— EXERCISE REQUIREMENTS —
How many lines of the data contain the string "cursor"? Write the number and nothing more.

[INFORMATION Boundary: Start]

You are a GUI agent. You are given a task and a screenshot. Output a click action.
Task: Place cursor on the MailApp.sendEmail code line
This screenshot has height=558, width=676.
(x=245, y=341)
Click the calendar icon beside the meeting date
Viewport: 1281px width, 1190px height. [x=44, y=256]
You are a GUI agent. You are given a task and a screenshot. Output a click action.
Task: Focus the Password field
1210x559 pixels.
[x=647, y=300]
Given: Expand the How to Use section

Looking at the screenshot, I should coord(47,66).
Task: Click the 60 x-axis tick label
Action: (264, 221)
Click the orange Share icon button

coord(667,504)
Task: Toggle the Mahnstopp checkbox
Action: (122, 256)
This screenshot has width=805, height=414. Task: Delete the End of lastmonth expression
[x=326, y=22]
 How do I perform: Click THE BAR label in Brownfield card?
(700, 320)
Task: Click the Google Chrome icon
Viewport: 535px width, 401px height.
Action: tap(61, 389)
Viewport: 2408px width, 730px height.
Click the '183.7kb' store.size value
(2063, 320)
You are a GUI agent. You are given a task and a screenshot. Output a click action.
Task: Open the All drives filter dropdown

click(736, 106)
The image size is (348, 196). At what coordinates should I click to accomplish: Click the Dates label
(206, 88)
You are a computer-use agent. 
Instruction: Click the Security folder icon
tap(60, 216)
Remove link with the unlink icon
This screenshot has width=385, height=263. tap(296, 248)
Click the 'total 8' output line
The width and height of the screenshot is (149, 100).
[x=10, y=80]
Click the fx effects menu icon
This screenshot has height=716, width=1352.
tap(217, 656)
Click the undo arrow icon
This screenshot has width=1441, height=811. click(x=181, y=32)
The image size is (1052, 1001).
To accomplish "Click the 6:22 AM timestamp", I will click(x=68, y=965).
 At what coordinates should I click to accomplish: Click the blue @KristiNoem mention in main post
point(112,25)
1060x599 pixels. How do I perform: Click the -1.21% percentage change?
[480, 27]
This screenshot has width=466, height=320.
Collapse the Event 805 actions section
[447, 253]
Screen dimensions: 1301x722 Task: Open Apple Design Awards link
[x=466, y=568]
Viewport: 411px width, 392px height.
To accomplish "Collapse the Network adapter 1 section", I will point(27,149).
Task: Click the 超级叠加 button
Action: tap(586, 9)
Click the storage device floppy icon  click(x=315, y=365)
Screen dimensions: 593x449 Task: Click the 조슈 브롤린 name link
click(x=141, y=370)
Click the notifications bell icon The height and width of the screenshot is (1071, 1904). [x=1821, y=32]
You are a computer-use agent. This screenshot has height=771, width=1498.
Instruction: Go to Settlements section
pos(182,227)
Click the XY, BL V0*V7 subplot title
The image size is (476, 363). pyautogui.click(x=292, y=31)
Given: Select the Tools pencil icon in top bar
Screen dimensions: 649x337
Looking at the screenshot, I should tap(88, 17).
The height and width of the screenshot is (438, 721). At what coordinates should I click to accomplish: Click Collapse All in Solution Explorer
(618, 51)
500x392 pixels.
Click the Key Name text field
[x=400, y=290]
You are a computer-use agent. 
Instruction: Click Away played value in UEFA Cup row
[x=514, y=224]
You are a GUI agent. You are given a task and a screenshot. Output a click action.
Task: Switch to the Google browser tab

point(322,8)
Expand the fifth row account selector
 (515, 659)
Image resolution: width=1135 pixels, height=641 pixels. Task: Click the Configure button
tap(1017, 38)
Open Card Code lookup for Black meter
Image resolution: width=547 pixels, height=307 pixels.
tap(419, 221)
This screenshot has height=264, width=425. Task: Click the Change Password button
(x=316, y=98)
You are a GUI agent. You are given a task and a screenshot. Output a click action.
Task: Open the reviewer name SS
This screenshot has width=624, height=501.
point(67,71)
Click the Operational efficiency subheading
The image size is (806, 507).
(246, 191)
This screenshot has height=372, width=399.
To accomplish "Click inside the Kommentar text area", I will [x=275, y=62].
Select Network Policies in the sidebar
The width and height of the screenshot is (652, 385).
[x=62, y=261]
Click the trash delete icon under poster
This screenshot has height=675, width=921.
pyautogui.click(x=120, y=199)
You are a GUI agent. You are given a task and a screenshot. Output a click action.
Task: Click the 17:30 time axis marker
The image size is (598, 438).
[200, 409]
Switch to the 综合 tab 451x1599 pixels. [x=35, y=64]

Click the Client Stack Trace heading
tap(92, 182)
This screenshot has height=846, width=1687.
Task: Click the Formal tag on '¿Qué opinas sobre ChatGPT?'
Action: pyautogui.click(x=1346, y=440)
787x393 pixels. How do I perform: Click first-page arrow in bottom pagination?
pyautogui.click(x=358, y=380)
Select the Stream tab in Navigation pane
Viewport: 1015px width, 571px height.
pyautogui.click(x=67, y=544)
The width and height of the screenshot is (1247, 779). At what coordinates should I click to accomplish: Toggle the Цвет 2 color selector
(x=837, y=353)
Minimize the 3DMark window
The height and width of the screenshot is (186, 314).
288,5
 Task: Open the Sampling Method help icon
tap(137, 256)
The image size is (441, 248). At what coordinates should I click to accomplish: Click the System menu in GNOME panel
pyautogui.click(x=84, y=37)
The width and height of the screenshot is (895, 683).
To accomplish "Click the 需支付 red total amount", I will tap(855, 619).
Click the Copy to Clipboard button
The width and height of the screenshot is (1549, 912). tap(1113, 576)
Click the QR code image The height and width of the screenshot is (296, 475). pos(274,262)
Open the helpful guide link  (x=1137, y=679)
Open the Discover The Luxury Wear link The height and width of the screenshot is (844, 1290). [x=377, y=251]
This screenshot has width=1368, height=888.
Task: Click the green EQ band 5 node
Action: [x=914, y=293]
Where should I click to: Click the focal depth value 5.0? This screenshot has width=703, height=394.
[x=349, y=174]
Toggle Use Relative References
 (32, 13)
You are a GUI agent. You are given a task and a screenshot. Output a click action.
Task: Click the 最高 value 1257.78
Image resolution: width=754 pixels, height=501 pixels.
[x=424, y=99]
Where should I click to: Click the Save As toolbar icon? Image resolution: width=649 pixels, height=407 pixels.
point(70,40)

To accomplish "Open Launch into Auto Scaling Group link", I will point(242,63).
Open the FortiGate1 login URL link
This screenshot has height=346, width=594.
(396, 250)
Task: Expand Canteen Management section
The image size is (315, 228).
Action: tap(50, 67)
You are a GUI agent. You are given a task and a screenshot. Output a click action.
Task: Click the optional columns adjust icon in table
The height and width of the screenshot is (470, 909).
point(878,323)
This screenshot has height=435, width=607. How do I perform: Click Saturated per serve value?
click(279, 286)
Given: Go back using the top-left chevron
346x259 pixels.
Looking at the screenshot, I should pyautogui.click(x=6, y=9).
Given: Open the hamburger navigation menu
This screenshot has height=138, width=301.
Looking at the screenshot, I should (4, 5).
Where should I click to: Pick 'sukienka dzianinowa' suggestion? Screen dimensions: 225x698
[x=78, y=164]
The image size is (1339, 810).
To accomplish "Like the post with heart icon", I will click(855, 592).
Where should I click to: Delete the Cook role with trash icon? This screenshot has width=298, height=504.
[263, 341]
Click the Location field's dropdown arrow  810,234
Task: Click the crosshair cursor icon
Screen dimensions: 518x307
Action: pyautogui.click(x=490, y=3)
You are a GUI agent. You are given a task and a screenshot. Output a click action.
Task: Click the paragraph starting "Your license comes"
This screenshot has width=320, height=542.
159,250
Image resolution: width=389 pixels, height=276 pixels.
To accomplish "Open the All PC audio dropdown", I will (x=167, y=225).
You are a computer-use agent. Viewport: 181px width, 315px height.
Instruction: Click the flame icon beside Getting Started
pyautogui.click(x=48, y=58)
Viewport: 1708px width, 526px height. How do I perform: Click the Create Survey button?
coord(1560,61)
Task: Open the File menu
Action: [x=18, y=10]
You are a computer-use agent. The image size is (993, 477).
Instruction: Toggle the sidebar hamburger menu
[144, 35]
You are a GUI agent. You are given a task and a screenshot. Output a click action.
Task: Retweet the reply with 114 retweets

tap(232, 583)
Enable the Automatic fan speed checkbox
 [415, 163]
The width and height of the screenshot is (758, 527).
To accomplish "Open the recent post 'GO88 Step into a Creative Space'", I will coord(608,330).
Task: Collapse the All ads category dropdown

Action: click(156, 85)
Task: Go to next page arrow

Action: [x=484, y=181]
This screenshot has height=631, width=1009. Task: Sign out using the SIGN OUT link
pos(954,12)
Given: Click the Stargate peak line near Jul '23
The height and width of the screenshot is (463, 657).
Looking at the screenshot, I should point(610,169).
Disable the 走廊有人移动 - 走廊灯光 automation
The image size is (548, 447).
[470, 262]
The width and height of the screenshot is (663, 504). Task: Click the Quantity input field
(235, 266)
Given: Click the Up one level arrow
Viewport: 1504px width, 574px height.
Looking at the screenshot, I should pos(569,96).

[INFORMATION Boundary: End]

— EXERCISE ANSWER —
2